Görevler —
(1) Etnik coğrafyalar üzerine yazıda geçen bütün yer adlarını sırala.
(2) Etnik coğrafyalar üzerine yazıyı son cümlesinden sonra ilerlet.

Etnik coğrafyaların gezginlerine notlar



1.      Avşarlar Türk değil dedim mi? Demedim. Belli ki kadimden beri Oğuz Türkçesi konuşan “Avşar” diye bir topluluk var. Çeşitli tarihlerde o topluluğun tanımı ve işlevi değişmiş olabilir; mesela bir tarihte siyasi bir baskı grubu, başka tarihte bir mülteci güruhu olmuş olabilirler. “Aşiret” deyince safkan bir etnik cevher beklemek de yanlış. Mesela Siverek’in Bucak aşireti Zazadır, ama içinde büyükçe bir Kurmanci kesim var; Ermeni aileler de var. Mesela bundan iki yüz yıl sonra Türkiye’de, ya da Türkiye’den geriye ne kalmışsa orada, “Suribükü” ve “Surikent” adlı yerler görürsek hepsinin (hatta ilk kurucularının) safkan Arap olduğunu varsaymak doğru olmaz. Deşsen yarısı Kürt çıkabilir. Hatta, ne bileyim, Suriyeli göçüne karışıp karambolde arazi kapmış bir Afgan grubu da olabilir.

Hedef konum satırları
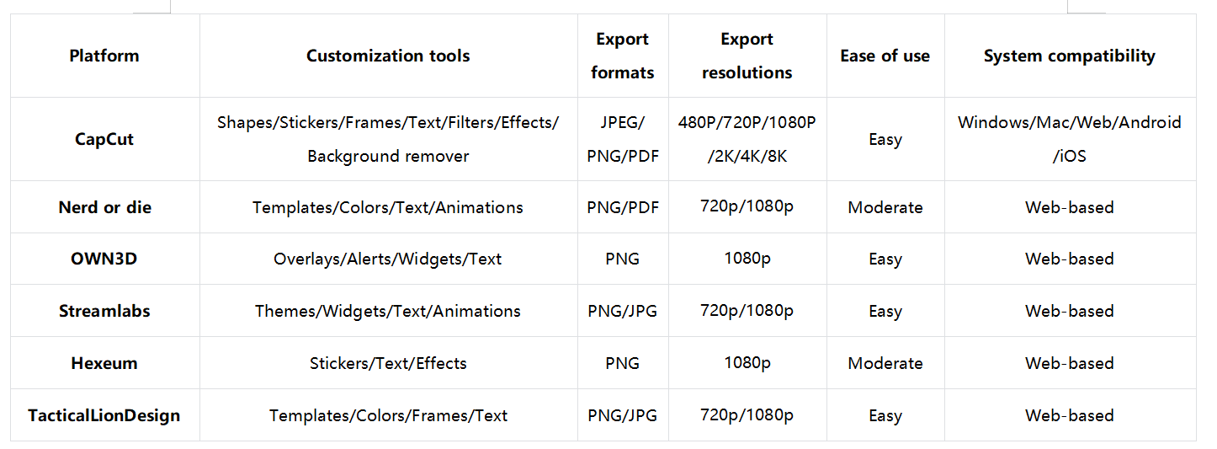
Task: Select the Themes/Widgets/Text/Animations cell
Action: coord(388,311)
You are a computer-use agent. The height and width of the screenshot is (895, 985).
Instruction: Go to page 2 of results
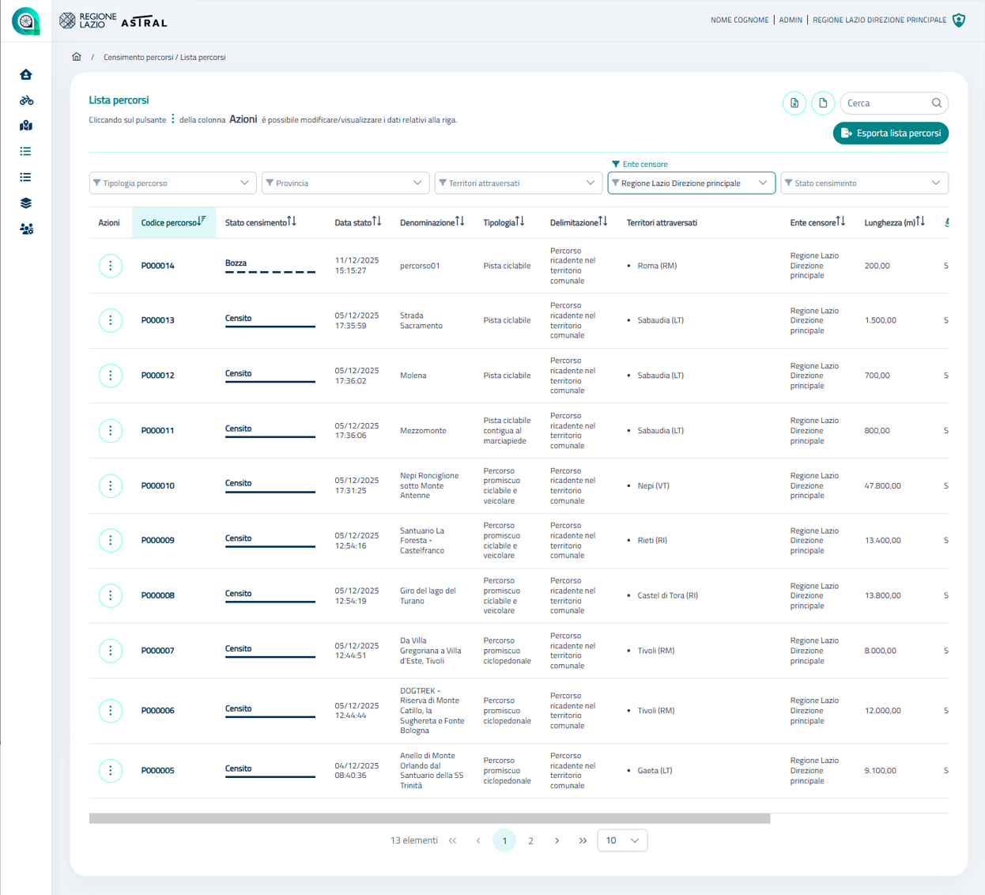click(530, 840)
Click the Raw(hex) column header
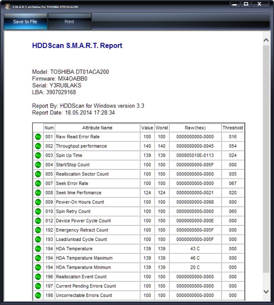Image resolution: width=274 pixels, height=305 pixels. point(195,128)
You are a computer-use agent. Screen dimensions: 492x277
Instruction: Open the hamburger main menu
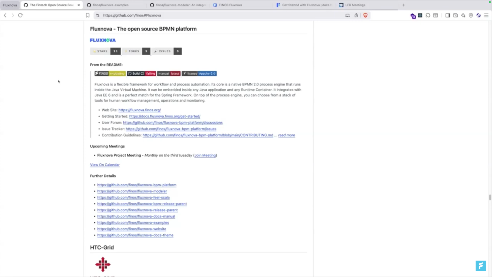coord(486,15)
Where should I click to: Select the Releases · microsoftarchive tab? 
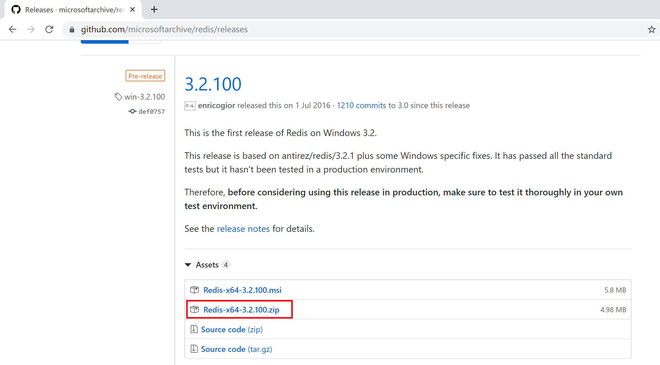tap(74, 10)
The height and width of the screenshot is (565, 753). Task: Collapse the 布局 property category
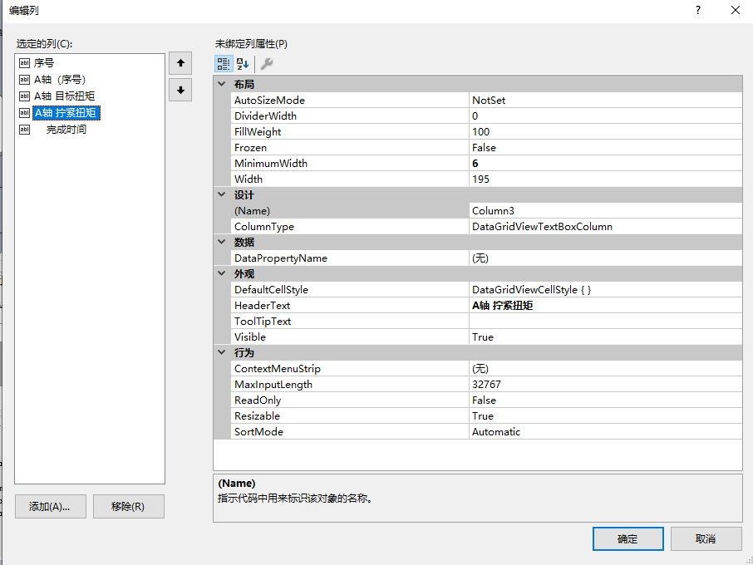click(221, 83)
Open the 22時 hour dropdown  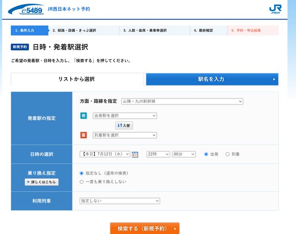pos(158,154)
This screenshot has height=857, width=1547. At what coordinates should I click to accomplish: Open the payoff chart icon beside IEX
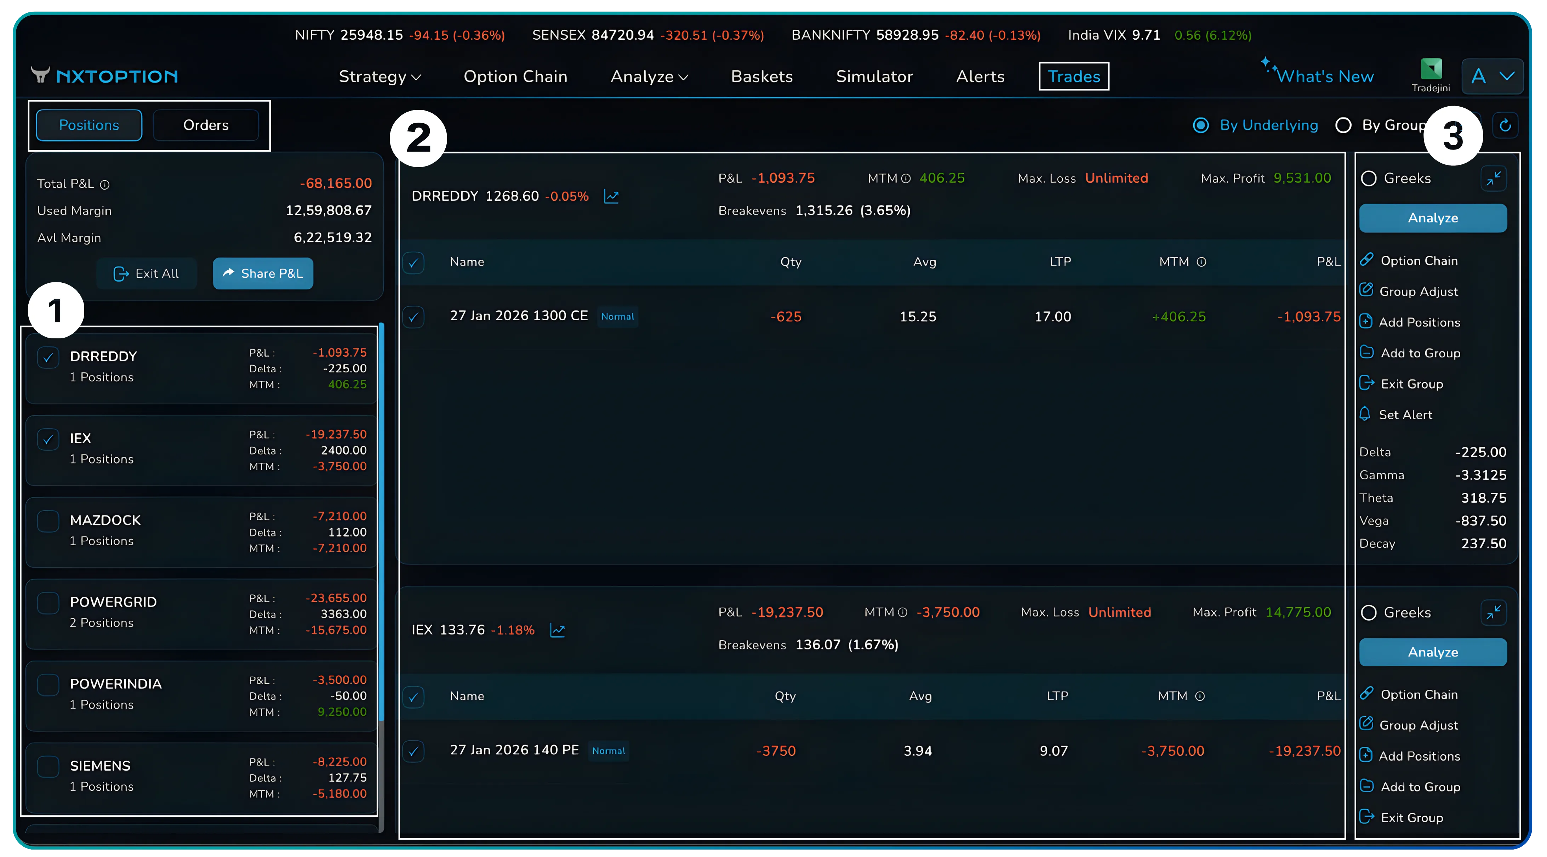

Cevaplar —
(1) Siverek, Türkiye, Suribükü, Surikent

(2)
2.      Türkiye’de halen “Avşar” diye nitelenen topluluklar 18. yy’da İran’dan göçmüş. Nispeten yakın bir tarih; belgesi, kaynağı vs. var. Dadaloğlu adlı şair bunların menkıbelerini anlatmış. Peki bu göçten önce Anadolu’da “Avşar” diye nitelenen topluluklar var mıydı? 13. yy’da veya daha sonra Rakka’dan göçenlere ne oldu? 13. ile 18. yy arasında Musul-Halep diyarından şiddetli baskı ve düşmanlık koşullarında Anadolu’ya kaçan veya göçenlerin ne kadarı ve ne anlamda “Avşar” idi; ne kadarı hangi gerekçelerle (mesela korku, izini kaybettirme güdüsü, bedava mera ve yerleşim alanı beklentisi vb.) kendilerini “Türkmen” veya falan aşiret mensubu olarak tanıttılar? Mülteci ve “eşkiya”, “asi”, “yağmacı” vb. konumunda olan ve her halukârda devletle arası açık olan toplulukların hangi sözüne ne kadar güvenebilirsin?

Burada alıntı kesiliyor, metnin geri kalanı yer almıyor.